Records of interface elements
>> start
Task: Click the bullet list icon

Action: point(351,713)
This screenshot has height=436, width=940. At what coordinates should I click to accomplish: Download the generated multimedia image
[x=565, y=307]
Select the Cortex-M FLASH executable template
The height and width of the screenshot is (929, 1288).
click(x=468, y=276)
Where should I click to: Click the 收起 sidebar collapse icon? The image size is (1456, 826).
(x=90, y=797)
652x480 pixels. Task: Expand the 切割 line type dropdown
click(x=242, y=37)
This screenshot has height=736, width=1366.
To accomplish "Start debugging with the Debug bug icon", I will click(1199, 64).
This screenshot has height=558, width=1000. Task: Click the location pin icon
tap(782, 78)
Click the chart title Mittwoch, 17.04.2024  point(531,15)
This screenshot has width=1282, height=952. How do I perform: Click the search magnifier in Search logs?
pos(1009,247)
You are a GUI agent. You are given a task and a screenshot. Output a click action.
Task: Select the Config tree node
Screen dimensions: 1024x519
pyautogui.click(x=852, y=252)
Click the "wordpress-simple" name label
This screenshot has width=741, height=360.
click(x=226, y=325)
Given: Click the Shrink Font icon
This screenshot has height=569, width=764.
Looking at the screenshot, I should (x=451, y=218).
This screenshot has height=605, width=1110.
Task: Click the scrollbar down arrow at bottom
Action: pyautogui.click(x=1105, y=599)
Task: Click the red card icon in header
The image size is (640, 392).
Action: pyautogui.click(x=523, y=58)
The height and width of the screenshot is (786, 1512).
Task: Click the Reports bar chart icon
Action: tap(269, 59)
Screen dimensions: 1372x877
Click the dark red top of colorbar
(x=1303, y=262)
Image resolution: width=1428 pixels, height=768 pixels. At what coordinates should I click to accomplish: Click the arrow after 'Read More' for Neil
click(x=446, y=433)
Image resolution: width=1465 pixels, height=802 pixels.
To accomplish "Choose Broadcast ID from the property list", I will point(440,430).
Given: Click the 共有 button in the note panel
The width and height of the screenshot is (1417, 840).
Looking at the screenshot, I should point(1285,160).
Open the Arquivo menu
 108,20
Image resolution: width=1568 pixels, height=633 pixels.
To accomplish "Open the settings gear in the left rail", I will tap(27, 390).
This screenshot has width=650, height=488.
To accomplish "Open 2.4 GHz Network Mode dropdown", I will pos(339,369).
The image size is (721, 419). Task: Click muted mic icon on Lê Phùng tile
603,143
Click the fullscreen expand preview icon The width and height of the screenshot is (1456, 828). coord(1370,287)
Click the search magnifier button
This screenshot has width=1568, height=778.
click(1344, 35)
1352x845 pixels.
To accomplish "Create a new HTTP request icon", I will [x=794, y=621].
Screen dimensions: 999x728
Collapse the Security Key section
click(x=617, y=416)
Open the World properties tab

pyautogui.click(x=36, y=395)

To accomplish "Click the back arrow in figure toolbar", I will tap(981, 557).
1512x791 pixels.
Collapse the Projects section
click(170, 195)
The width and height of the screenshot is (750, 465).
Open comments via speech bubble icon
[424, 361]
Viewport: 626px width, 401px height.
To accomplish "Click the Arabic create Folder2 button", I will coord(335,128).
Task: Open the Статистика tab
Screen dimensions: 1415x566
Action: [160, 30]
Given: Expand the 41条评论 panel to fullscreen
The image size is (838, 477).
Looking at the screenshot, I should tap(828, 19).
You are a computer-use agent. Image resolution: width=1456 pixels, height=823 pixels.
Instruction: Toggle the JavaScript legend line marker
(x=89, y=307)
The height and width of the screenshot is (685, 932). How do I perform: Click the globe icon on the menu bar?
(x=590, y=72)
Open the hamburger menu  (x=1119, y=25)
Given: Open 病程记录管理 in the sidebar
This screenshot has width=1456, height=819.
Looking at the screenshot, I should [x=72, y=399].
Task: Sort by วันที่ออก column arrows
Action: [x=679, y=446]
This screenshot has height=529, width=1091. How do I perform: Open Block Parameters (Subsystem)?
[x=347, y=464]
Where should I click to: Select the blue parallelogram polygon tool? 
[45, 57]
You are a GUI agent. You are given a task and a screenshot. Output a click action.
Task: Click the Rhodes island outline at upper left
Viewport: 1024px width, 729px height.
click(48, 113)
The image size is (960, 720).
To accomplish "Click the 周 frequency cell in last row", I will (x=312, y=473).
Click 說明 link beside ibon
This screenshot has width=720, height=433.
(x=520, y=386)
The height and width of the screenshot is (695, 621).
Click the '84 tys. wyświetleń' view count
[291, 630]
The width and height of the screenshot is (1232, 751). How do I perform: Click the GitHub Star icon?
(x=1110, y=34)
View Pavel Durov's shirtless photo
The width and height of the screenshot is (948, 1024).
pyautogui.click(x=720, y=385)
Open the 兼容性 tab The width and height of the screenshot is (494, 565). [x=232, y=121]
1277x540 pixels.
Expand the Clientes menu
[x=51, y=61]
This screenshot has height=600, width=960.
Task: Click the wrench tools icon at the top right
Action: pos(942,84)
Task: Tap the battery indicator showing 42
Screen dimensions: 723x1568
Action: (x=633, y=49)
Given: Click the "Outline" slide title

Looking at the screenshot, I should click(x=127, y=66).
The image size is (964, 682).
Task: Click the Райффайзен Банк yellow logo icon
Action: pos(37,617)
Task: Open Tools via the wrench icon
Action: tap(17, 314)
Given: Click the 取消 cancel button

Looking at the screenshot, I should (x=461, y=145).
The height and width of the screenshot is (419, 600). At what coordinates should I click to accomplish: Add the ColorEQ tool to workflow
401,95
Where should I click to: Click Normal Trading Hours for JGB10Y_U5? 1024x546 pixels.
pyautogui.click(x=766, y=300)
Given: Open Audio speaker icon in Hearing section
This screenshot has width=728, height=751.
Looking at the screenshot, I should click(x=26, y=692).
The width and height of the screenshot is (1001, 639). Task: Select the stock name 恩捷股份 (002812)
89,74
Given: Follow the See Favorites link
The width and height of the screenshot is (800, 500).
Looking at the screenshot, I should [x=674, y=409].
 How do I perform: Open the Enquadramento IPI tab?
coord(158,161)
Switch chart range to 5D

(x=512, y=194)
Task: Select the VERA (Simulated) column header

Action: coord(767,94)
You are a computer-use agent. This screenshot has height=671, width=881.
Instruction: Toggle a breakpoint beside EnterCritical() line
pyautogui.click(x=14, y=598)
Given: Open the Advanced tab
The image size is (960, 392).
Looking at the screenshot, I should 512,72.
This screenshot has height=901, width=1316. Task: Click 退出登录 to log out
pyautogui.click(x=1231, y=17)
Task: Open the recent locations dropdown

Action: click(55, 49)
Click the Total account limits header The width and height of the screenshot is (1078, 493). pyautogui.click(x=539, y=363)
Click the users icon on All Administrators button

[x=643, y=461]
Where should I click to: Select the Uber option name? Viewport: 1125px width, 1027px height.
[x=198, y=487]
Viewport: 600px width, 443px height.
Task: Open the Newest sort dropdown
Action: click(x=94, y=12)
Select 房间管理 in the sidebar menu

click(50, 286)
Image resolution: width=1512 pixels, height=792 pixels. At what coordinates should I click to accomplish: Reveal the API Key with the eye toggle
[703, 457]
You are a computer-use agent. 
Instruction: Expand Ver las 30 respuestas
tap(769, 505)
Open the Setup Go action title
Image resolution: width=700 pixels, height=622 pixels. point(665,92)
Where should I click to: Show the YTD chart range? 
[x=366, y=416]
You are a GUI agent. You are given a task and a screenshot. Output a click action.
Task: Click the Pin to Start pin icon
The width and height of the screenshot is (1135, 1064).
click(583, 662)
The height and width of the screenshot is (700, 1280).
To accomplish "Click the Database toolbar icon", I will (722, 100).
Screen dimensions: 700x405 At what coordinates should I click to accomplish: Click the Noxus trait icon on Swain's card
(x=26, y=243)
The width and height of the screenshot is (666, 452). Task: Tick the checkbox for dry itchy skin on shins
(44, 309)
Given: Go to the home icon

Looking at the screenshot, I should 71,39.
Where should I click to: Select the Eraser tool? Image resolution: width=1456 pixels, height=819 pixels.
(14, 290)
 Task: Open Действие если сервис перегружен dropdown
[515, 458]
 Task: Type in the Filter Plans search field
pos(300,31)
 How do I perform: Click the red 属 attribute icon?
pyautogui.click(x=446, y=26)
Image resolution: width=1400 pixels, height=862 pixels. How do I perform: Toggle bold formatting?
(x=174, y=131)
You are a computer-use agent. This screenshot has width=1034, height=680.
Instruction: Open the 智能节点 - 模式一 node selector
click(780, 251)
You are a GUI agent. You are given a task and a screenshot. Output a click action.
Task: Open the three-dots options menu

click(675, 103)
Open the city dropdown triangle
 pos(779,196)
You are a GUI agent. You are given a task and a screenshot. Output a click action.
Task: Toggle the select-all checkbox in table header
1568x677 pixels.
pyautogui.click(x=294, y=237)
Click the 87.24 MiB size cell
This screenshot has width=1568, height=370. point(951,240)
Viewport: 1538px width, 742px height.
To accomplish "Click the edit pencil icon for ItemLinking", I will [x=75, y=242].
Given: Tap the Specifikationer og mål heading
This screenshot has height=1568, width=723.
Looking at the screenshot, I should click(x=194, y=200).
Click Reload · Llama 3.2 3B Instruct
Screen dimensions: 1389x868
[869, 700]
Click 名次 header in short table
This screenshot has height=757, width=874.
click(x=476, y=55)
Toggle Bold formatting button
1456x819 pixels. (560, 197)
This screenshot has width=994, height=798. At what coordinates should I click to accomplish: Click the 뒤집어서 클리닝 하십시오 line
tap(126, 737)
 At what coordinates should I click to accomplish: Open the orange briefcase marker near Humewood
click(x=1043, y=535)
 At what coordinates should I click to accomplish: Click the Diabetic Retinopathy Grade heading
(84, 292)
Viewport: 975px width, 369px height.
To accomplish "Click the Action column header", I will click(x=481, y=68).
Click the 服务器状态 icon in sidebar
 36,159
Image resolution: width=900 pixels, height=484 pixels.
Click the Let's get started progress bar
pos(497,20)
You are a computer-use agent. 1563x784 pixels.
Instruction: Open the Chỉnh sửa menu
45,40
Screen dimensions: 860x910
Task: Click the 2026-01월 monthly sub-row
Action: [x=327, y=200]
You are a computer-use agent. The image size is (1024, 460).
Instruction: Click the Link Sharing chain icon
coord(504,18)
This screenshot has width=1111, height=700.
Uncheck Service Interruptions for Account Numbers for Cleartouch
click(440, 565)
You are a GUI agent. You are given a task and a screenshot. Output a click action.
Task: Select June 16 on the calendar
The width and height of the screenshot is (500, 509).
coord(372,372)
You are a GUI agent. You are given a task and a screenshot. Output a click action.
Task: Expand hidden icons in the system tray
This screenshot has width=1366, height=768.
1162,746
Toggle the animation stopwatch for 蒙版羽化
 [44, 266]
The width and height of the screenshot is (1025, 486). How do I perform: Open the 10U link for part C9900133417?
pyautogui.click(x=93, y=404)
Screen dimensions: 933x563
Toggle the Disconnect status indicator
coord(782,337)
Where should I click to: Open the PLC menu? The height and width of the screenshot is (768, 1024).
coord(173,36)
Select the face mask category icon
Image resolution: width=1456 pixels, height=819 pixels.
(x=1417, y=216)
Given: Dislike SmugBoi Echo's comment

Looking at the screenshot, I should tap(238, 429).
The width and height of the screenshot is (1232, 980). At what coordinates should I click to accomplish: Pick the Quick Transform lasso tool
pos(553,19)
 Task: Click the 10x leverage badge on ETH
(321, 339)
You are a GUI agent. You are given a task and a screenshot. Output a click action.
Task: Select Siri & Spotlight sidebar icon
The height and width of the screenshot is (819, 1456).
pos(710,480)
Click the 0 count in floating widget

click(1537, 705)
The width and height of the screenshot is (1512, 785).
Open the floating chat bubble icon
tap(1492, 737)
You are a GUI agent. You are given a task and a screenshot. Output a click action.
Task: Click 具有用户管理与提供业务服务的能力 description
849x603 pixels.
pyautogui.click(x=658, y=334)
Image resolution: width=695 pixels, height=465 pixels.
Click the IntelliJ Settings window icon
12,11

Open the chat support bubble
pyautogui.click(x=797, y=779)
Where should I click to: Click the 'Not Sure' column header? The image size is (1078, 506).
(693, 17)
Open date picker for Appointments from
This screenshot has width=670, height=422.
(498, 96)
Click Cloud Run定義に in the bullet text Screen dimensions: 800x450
>> end
Count the lines in the material above that contain the string "list", treating uppercase and lowercase as different. Reply with the number alone.

2